Re: Replication Lag Causes

Mike Wilson <mfwilson@xxxxxxxxx> · Sun, 2 Nov 2014 13:16:24 -0800

Thanks for the information Greg.
Unfortunately modifying the application stack this close to the holiday season won’t be an option so I’m left with:
   1) Trying to optimize the settings I have for the query mix I have.
   2) Optimize any long running DML queries (if any) to prevent lag due to locks.
   3) Getting a better understanding of “what” causes lag.

#3 will probably be central to at least minimizing lag during heavy DML load.  If anyone has a good resource to describe when a slave would start to lag potentially that would help me hunt for the cause.  I know long running DML on the master may cause lag but I’m uncertain as to the specifics of why.  During periods of lag we do have more DML than usual running against the master but the queries themselves are very quick although there might be 20-30 DML operations per second against some of our central tables that store user account information.  Even under heavy DML the queries still return in under a second.  Possibly a large volume of of short running DML cause replication lag issues for large tables (~20M)?

Thanks again for your help.  BDR looks interesting but probably too cutting edge for my client.

Mike Wilson

On Nov 2, 2014, at 12:33 PM, Greg Spiegelberg <gspiegelberg@xxxxxxxxx> wrote:

Hi Mike,
Sounds very familiar.  Our master fans out to 16 slaves (cascading) and we had great success with segregating database queries to different slaves and some based on network latency.  I'd suggest, if possible, alter the application to use the slave for simple SELECT's and FUNCTION's performing SELECT-like only work while limiting those applications and queries that perform DML to the master (obviously).  If the load on the slave increases too much, spin up another slave.  I'd mention from experience that it could be the load on the slave that is giving the appearance of replication lag.  This is what led us to having (1) slave per application.
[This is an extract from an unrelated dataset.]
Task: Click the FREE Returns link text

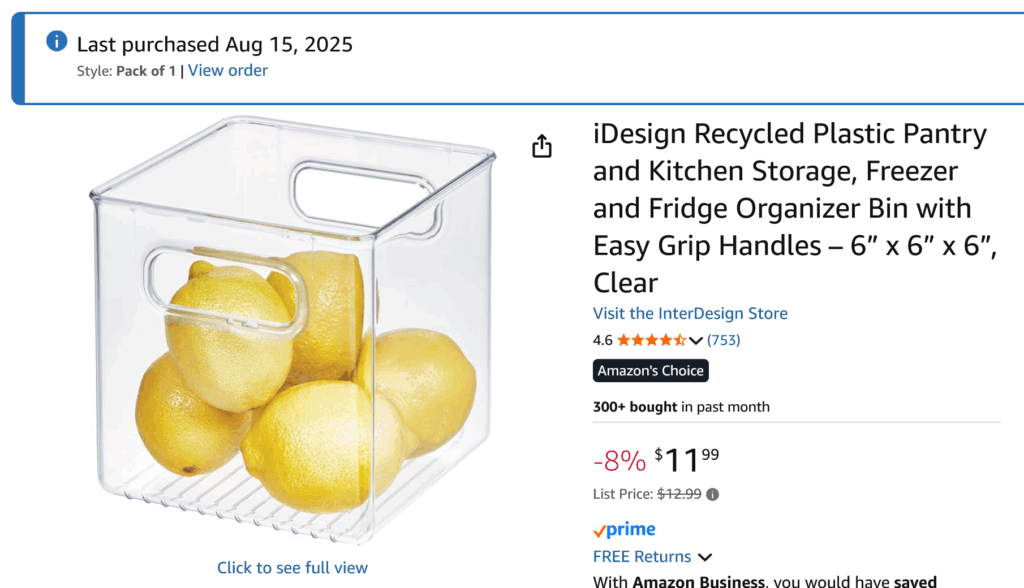Action: (642, 557)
There is also the BDR multi-master available in 9.4beta if you're wanting to live on the edge.

-Greg

On Sat, Nov 1, 2014 at 4:33 PM, Mike Wilson <mfwilson@xxxxxxxxx> wrote:
I have two 9.3.4 PG instances that back a large internet website that has very seasonal traffic and can generate large query loads.  My instances are in a master-slave streaming replication setup  and are stable and in general perform very well.  The only issues we have with the boxes is that when the master is busy the slave may start to lag excessively.  I can give specifics as to what heavily loaded means and additionally the postgresql.conf for both boxes but my basic questions are:   * What causes streaming replication lag to increase?  
   * What parameters can be tuned to reduce streaming replication lag?
   * Can a loaded slave affect lag adversely?
   * Can increasing max_wal_senders help reduce lag?

The reason I ask this is that as mentioned above the servers are stable and are real troopers in general as they back a very popular web site that puts the master under heavy seasonal load at times.  At those times though we see an almost exponential growth in streaming replication lag compared to load on the master.  
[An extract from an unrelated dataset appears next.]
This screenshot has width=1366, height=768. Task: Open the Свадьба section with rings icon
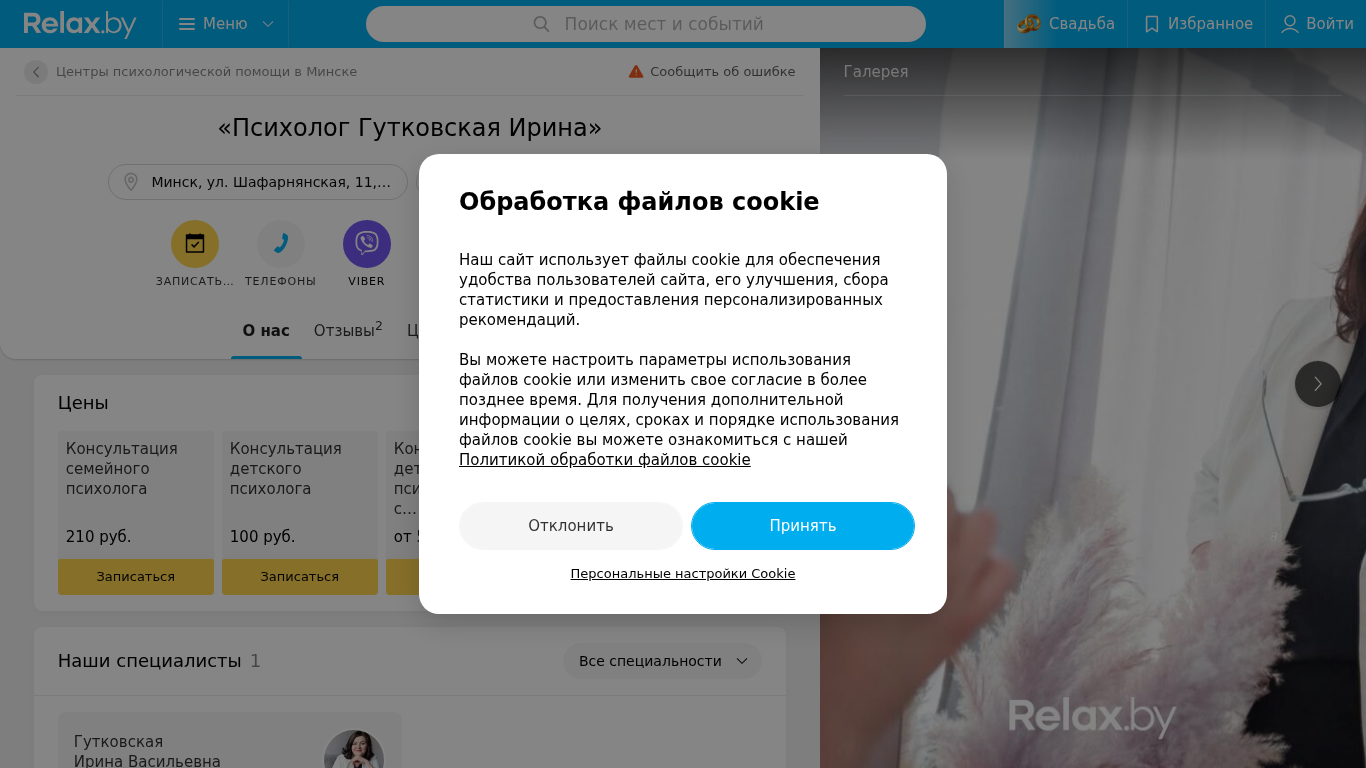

For example, the master is a very beefy Solaris:
   * 4 Recent Intel Zeons (16 physical cores)
   * 256 GB of ECC RAM
   * 12 TB of ZFS (spindle and SSD internal storage)
   * DB on disk size is 2TB
   * ZFS ARC cache of roughly 250G.
   * ZFS ARC2/ZIL configured for SSD’s (this is awesome by the way)

Basic PG Config:
   shared_buffers = 2GB
   work_mem = 128MB
   max_connections = 1700 (supports roughly 100 web servers)
   wal_keep_segments = 256 (roughly enough for 24 hours of operation under heavy load)
   wal_sender_timeout = 60s
   replication_timeout=(not set)
   wal_receiver_status_interval=10s
   max_wal_senders=6
   * wal archiving is off
   * 98% of the queries on the master complete in under 500ms.
   * No hung or very long running queries in general.
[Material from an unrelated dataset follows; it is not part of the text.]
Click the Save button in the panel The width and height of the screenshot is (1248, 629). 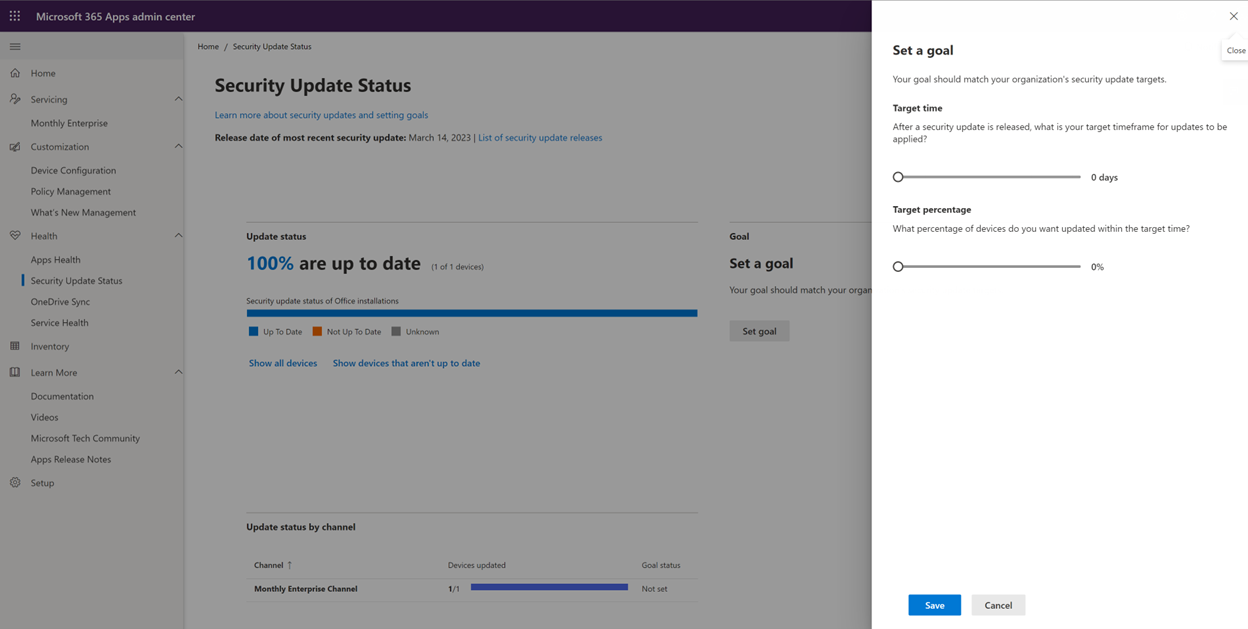(x=933, y=605)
The master on a normal day maintains a load of about 0.5, during which replication lag to the slave is in hundreds milliseconds.  When the production db server is heavily hit though the load may go as high as 4 on the master and the streaming replication lag may increase to more than 2 hours relatively quickly.  Load on the slave is generally below 1 even when the master is heavily loaded.  The traffic to the master is primarily read with about 10% DML (new users, purchase records, etc).  DML statements increase proportionally when under load though.  The master and slave are connected via dedicated 10G fiber link and even under heavy load the utilization of the link is nowhere near close to saturation.  BTW, the slave does run some reported related queries throughout the day that might take up to a minute to complete.

I have the task of figuring out why this otherwise healthy DB starts to lag so badly under load and if there is anything that we could do about it.  I’ve been wondering particularly if we should up the max_wal_senders but from the docs it is unclear if that would help.  In my testing with pg_bench on our dev boxes which were the previous production hardware for these servers I have determined that it doesn’t take much DML load on the master to get the slave to start lagging severely.  I was wondering if this was expected and/or some design consideration?  Possibly streaming replication isn’t meant to be used for heavily hit databases and maintain small lag times?  I would like to believe that the fault is something we have done though and that there is some parameter we could tune to reduce this lag.

Any recommendations would be very helpful.  

Mike Wilson
Predicate Logic Consulting